Silverback has two things going for it. Silverback itself is pretty simple. It uses the computer’s webcam to record the user’s face, records all the screen activity (highlighting mouse clicks with a pleasing graphic), combines the two and exports a video of the test session into a Quicktime .mov file. Second, at $50, it is crazy affordable.
So here’s how I set up my computer to do usability testing of a web site with Silverback. I have a G5 Mac Pro with 2 monitors, and an old-school external iSight.
- Turned off the second monitor
- I reset the monitor resolution to 1024×768, which is what our weblogs show to be the most common aspect ratio.
- I wanted to hide my desktop image, and all the cluttered documents on my desktop, so as not to distract participants. A nifty donationware app called Camouflage took care of that.

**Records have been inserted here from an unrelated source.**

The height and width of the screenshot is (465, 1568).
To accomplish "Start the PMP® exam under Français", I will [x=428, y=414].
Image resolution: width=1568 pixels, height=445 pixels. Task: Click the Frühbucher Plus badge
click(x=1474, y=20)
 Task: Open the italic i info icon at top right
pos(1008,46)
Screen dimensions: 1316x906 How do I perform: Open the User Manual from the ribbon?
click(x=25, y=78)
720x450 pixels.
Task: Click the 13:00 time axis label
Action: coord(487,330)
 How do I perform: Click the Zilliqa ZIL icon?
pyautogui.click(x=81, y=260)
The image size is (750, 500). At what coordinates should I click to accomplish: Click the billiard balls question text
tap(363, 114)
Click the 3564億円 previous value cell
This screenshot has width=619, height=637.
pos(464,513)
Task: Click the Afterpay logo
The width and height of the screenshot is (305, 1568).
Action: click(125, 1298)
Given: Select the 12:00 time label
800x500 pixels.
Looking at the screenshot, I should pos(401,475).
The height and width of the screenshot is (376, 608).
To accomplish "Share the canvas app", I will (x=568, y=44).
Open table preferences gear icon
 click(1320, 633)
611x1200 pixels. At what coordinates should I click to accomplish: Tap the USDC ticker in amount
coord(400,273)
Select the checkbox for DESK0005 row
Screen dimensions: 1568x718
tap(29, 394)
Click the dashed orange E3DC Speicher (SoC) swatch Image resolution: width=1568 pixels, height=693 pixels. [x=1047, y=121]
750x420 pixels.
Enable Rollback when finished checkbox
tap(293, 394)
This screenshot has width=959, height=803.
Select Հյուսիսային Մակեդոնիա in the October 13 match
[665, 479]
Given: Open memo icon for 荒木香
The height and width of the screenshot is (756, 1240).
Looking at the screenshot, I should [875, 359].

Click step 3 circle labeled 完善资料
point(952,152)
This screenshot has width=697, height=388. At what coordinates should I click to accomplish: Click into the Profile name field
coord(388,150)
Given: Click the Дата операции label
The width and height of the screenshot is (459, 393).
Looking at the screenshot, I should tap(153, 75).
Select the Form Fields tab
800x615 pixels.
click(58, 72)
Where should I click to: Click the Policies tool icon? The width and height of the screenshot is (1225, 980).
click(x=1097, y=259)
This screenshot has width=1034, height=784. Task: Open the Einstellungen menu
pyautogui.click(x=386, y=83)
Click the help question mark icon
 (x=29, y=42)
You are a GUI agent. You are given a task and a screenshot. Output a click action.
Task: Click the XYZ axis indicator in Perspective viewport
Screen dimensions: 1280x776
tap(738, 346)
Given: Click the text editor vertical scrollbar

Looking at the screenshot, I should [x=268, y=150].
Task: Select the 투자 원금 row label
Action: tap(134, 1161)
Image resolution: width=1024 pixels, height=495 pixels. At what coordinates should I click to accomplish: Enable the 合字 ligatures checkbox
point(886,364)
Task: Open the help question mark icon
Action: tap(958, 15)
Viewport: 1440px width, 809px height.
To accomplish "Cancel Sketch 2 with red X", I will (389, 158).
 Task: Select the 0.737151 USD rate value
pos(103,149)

- I used Firefox as the browser for this usability study. I created a new, blank Firefox profile specifically for this usability study. To do this, you have to open the Terminal and invoke firefox with the commandline option –profilemanager. I set the home page of this new profile to the page under study. I added a couple bookmarks to the bookmark bar for a couple other pages I would ask participants to look at during the course of the study.
- Start Silverback. When participants arrived, I had them situate themselves in front of the computer and webcam, and started the Silverback recording session. Participants performed the tasks I asked them to do, and Silverback records audio, video, and on-screen activity.
- When they were done with the tasks, I stopped Silverback recording. I then asked them to fill out a post-test questionnaire, which I was able to quickly set up using a Google Spreadsheet Form.
- After the participant leaves, you can export the video file to .mov. This can take awhile — about 2-3 hours for the 1/2 test sessions I ran. File sizes range from 1-2GB per half/hour session (you can customize video sizes and other options that affect both size and speed of the export).
That’s basically it. And that’s the point. Silverback is designed to be a quick, inexpensive, fast, unobtrusive way to do usability testing, and I’d say they’ve made an excellent start. I’ve gone from zero to a fully-functioning usability testing workstation in the time it takes to download the software. If you’ve got a mac laptop with Apple Remote, you get to add bookmarks to the video so you can mark interesting events during the study.
I tried adding some feedback to their product customer service page, but I couldn’t get the site to work. Some things I hope to see in future versions:
- A preview of the audio levels…some way to make sure the user is speaking loudly enough, and that there isn’t too much background noise
- It would be nice to have some facility for pre- and post-test questionnaires, demographics, etc. Maybe keep a database of questions so that they can be resued in subsequent tests.
Anyway, congratulations to the staff at Clearleft. They’ve got my $50, and I look forward to future iterations of Silverback.